Trends for the Superfecta of techniques varies significantly from first quarter 2011 and even the overall trend from last year:

Q1 2011 and Total 2011
 XSS 29% of total Q1 11 (#3) and 30% all 2011 (#2)
 Directory Traversal 35% of total Q1 11 (#1) and 24% of all 2011 (#3)
 CSRF 6% of total Q1 11 (#4) and 32% of all 2011 (#1)
 SQL Injection 30% of total Q1 11 (#2) and 14% of all 2011 (#4)

Verizon’s 2012 Data Breach Investigations Report (March 2012)* confirms that 94% of successful threat actions were carried out against servers (point of sale, web application and databases) last year, and web applications were directly correlated with 39% of all data loss for the period. Verizon confirms, “The inherent need for many web applications to be Internet-visible makes them a logical target; the potential to use them as an entry point into a corporate database makes them an attractive one”.
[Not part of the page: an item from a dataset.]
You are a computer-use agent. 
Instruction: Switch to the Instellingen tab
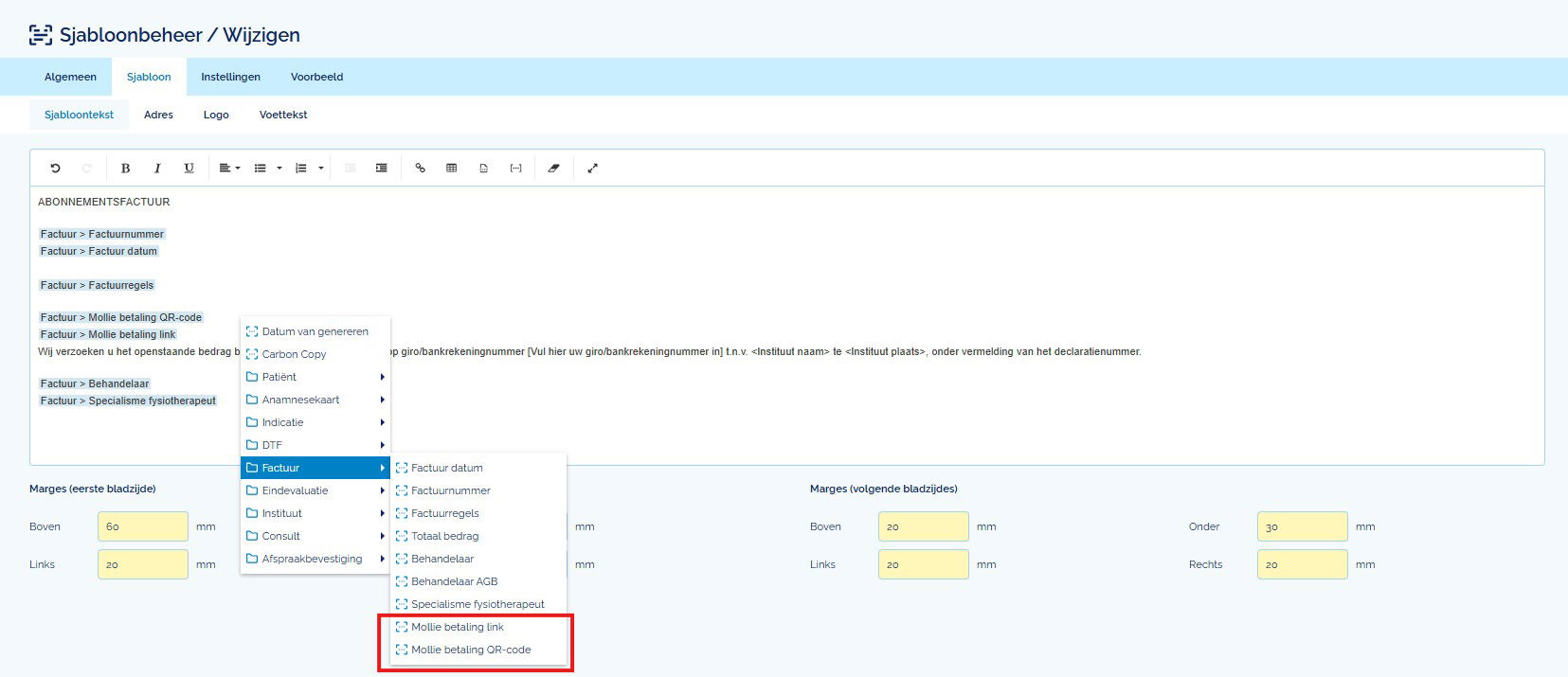click(230, 77)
Interestingly, most successful breaches take place against data hosted internally, owned by the victim (organisation) and managed by internal IT staff, according to Verizon. “Organised cybercrime groups carry out most high profile attacks on large companies, sometimes after months or years of planning and waiting. These operations are targeted and rare. Arguably, more substantial risk lies in organisations whose systems are more susceptible to the abundance of automated malicious attacks that can be deployed by one malicious individual and an internet connection,” said Todd Gleason, Director of Technology at FireHost. “Big organisations will always represent trophies for hackers, but most cybercriminals are just out to make money as quickly and with as little hassle as possible. SMBs are ripe for the taking and last quarter alone we [FireHost] prevented 19 million unique attacks from letting that happen.”